Sen. Martin Quezada, D-Glendale, said the new requirements appear to be a way to provide those who oppose what voters are proposing additional opportunities to keep them off the ballot.

“These are purely technical hurdles,” he said.

“What this does is it gives more ammo for those who wish to challenge and deal with these issues in court rather than at the election box,” Quezada argued. He said it could result in the disqualification of otherwise legitimate signatures asking to put an issue to voters solely because the person who circulated the petition failed to provide an email address.

That’s also the assessment of Rivko Knox of the League of Women Voters to the additional mandates.

“If you put enough I’s and T’s (into the requirements), some dots and crosses are bound to be missed,” she said.

Sen. Vince Leach, R-Tucson, who is sponsoring the measure backed by business interests, did not dispute the new mandates would provide additional opportunities for court challenges to initiatives by those who want to keep a proposal off the ballot.

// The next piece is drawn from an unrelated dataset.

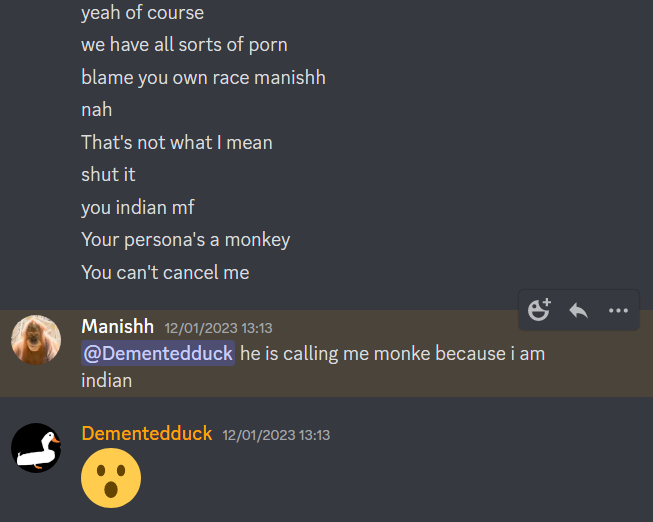Open the More options three-dot icon
653x522 pixels.
pos(618,310)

“That may well be,” he said. But Leach said there is a constitutional mandate on lawmakers to protect the integrity of the elections process.

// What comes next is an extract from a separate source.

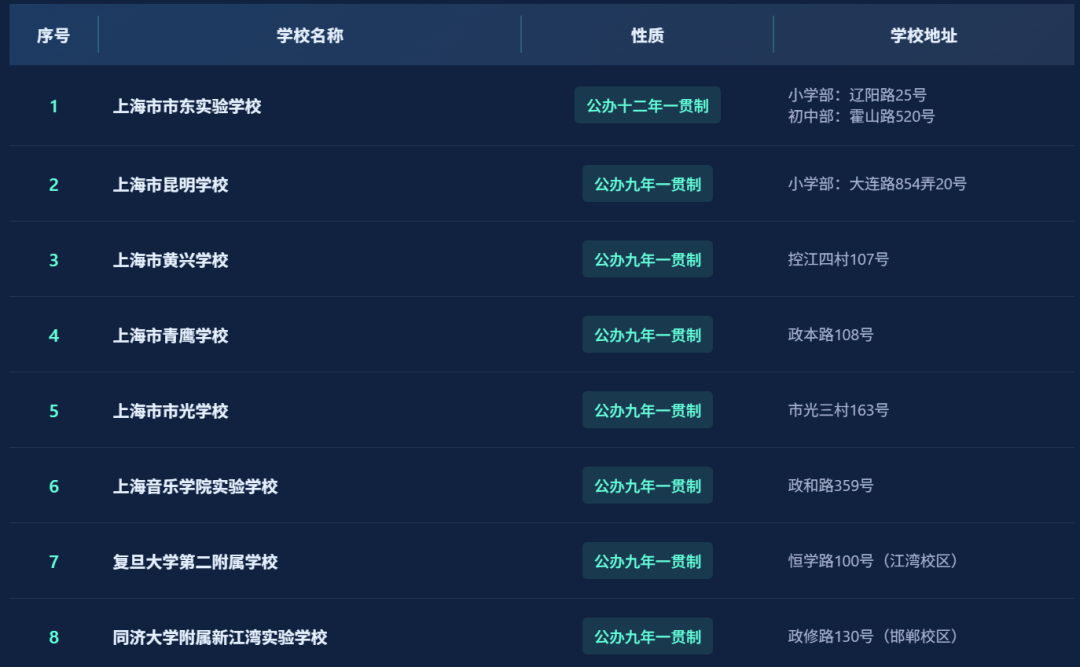
Task: Select the address 政和路359号
Action: [830, 486]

Nor was he apologetic for the idea that his legislation would allow otherwise-valid signatures to be thrown out because of the failure of circulators to follow all the rules.

“You have people acting on behalf of a committee pushing forward legislation in some form,” Leach said.

The legislation comes on the heels of Proposition 127, an initiative by California billionaire Tom Steyer to require utilities to get at least half of their electricity from renewable sources by 2030, a measure opposed by the state’s electric companies.

Leach was part of a legal effort by business groups to block the issue from getting to voters, with challengers alleging various flaws and defects in the petition-gathering process. Leach also bemoaned that there were “boxes and boxes and boxes” of petitions filed at the last minute, a move he said was designed to overwhelm the system and make it difficult for foes of the initiative to mount a challenge.

In a 33-page ruling, Maricopa County Superior Court Judge James Kiley rejected all of the arguments, concluding that there were enough valid signatures to let the issue go to the ballot. As it turned out, voters rejected the initiative in what became the most expensive campaign in state history on both sides.

Sandy Bahr, lobbyist for the Sierra Club, chided lawmakers for both the idea and the timing of the hearing, coming as it does on the 107th anniversary of Arizona becoming a state.

“Statehood Day, or really any day, is a bad day to nick away at an important constitutional right.”